▶ To be done: Extract, verbatim, the lines of the data beginning with the line that contains "Task: Restore down the Zoom meeting window" and continuing through the last line of the data, both included.

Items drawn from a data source
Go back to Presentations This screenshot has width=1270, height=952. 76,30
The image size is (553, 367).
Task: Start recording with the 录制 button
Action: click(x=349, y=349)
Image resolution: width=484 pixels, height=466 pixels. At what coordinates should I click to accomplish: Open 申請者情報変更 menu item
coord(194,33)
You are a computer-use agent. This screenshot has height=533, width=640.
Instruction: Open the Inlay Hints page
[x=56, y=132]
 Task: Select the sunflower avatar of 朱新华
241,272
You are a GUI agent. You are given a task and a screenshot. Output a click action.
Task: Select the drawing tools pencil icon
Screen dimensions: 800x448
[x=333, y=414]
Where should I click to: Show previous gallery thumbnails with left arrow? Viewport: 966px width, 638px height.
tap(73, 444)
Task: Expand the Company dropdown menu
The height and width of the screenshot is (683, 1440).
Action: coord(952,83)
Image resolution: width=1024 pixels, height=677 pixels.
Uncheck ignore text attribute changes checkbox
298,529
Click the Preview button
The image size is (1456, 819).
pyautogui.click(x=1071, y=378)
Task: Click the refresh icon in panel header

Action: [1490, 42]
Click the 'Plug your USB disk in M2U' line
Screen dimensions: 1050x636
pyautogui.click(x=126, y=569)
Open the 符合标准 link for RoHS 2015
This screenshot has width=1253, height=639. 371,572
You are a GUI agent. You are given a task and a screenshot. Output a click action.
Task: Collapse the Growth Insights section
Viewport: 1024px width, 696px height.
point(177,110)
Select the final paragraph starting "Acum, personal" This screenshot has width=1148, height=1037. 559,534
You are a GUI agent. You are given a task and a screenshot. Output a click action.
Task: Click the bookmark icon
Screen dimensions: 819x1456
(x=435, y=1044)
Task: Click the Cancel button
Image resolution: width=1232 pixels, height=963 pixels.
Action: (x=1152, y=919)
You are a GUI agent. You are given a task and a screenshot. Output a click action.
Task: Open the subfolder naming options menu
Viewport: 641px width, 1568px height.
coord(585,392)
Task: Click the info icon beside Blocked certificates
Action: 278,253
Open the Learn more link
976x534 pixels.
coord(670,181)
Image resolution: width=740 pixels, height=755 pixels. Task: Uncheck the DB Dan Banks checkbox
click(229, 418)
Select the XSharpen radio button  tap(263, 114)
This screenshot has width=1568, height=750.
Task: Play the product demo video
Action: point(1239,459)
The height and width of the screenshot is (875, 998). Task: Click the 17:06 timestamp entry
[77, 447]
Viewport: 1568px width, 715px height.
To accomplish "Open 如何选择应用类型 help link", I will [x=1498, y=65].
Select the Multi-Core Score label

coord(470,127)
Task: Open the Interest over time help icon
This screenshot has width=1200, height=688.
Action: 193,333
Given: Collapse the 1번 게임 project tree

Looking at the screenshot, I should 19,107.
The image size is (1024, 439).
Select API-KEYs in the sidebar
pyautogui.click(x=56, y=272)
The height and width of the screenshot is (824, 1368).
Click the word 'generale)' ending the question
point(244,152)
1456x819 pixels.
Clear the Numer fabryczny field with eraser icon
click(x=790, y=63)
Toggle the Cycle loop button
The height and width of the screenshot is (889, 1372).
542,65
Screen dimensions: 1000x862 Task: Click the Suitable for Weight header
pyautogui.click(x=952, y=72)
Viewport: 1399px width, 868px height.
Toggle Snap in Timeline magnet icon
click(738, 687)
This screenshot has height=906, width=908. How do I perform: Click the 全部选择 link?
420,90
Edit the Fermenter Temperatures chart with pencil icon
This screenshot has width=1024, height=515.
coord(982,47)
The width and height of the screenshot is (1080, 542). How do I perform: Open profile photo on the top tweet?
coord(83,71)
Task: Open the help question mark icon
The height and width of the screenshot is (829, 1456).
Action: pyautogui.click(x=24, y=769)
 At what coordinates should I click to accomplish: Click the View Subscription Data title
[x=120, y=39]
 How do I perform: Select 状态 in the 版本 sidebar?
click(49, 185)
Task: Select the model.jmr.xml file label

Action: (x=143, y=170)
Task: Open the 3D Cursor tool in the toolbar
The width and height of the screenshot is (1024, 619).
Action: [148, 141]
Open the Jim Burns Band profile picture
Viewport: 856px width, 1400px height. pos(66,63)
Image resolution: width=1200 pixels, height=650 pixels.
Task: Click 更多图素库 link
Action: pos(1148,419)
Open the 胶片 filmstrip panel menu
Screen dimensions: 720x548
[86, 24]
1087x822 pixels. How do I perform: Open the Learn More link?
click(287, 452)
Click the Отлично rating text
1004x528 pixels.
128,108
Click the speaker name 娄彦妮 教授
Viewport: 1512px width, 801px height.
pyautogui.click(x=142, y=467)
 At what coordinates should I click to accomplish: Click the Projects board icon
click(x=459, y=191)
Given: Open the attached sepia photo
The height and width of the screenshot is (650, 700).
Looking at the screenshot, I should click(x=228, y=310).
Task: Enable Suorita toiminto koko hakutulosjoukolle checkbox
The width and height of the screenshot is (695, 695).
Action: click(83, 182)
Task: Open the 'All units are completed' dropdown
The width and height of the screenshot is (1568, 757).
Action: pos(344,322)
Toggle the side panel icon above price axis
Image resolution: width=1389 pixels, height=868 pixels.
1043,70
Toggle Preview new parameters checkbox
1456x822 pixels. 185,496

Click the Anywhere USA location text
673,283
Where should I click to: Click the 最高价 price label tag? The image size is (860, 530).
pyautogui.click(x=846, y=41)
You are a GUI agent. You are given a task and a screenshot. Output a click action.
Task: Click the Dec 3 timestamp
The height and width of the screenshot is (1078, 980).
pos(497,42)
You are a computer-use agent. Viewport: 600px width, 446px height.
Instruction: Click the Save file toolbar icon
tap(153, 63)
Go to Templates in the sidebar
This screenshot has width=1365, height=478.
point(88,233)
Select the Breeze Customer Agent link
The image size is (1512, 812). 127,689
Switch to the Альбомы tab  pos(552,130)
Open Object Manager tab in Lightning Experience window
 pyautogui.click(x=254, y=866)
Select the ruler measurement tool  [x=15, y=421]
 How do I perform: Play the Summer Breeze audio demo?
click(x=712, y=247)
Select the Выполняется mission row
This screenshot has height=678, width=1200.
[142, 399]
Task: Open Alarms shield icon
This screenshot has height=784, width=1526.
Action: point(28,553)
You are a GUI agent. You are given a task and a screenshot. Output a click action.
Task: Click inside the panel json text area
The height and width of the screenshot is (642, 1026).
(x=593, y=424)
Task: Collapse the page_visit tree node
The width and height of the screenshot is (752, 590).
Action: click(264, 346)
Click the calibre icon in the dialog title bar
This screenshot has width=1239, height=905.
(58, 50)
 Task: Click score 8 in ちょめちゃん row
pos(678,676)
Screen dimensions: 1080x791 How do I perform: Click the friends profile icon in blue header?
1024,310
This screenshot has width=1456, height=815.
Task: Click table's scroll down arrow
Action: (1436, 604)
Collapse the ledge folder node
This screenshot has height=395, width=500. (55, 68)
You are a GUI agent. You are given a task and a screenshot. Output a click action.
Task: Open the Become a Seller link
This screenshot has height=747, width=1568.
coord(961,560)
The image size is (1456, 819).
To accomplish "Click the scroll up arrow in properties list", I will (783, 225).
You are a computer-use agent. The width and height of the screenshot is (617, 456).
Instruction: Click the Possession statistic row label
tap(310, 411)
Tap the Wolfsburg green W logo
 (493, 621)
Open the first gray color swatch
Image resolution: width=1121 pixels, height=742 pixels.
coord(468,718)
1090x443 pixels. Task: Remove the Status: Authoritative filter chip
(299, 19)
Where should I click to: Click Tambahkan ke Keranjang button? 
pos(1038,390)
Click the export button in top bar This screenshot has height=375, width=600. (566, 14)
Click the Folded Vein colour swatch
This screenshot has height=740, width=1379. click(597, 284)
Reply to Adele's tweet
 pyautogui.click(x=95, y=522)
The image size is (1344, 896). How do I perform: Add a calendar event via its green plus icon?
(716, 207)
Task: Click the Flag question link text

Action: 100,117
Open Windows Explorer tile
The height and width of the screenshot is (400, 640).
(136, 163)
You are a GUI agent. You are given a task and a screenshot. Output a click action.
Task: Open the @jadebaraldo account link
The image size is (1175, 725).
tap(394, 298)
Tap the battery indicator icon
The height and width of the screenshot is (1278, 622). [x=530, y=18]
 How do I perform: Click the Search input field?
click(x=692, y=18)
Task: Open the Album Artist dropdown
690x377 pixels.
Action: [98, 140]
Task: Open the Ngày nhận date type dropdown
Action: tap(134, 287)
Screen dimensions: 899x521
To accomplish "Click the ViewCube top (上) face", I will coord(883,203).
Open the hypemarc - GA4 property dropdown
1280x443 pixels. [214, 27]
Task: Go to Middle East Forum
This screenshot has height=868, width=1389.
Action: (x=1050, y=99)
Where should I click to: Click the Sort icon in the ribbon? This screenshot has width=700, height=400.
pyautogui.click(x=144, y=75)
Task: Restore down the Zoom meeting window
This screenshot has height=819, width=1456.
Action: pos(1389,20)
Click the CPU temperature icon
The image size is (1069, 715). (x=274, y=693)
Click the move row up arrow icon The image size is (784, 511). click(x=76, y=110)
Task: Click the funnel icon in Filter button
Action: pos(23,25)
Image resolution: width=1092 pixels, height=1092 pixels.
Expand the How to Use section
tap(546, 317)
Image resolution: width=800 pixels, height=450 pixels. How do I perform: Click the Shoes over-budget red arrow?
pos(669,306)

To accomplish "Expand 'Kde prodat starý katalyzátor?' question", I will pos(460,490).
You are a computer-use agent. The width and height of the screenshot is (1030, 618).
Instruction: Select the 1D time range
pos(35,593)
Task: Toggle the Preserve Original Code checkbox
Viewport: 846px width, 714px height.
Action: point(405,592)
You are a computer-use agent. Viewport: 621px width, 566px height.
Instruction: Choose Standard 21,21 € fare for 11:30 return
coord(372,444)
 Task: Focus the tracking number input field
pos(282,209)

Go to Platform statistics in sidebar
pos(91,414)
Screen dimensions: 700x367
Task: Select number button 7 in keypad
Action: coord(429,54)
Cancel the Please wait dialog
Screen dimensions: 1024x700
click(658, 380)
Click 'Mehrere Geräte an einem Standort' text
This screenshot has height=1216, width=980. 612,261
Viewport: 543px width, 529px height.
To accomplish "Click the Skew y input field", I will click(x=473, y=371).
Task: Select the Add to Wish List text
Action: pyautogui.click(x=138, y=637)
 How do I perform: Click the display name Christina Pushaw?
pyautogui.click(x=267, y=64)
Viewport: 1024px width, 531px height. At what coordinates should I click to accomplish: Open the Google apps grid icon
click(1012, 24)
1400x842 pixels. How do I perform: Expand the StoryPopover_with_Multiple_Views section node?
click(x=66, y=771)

▶ Exercise response:
Task: Restore down the Zoom meeting window
This screenshot has height=819, width=1456.
Action: pos(1389,20)
Click the CPU temperature icon
The image size is (1069, 715). (x=274, y=693)
Click the move row up arrow icon The image size is (784, 511). click(x=76, y=110)
Task: Click the funnel icon in Filter button
Action: pos(23,25)
Image resolution: width=1092 pixels, height=1092 pixels.
Expand the How to Use section
tap(546, 317)
Image resolution: width=800 pixels, height=450 pixels. How do I perform: Click the Shoes over-budget red arrow?
pos(669,306)

To accomplish "Expand 'Kde prodat starý katalyzátor?' question", I will pos(460,490).
You are a computer-use agent. The width and height of the screenshot is (1030, 618).
Instruction: Select the 1D time range
pos(35,593)
Task: Toggle the Preserve Original Code checkbox
Viewport: 846px width, 714px height.
Action: point(405,592)
You are a computer-use agent. Viewport: 621px width, 566px height.
Instruction: Choose Standard 21,21 € fare for 11:30 return
coord(372,444)
 Task: Focus the tracking number input field
pos(282,209)

Go to Platform statistics in sidebar
pos(91,414)
Screen dimensions: 700x367
Task: Select number button 7 in keypad
Action: coord(429,54)
Cancel the Please wait dialog
Screen dimensions: 1024x700
click(658, 380)
Click 'Mehrere Geräte an einem Standort' text
This screenshot has height=1216, width=980. 612,261
Viewport: 543px width, 529px height.
To accomplish "Click the Skew y input field", I will click(x=473, y=371).
Task: Select the Add to Wish List text
Action: pyautogui.click(x=138, y=637)
 How do I perform: Click the display name Christina Pushaw?
pyautogui.click(x=267, y=64)
Viewport: 1024px width, 531px height. At what coordinates should I click to accomplish: Open the Google apps grid icon
click(1012, 24)
1400x842 pixels. How do I perform: Expand the StoryPopover_with_Multiple_Views section node?
click(x=66, y=771)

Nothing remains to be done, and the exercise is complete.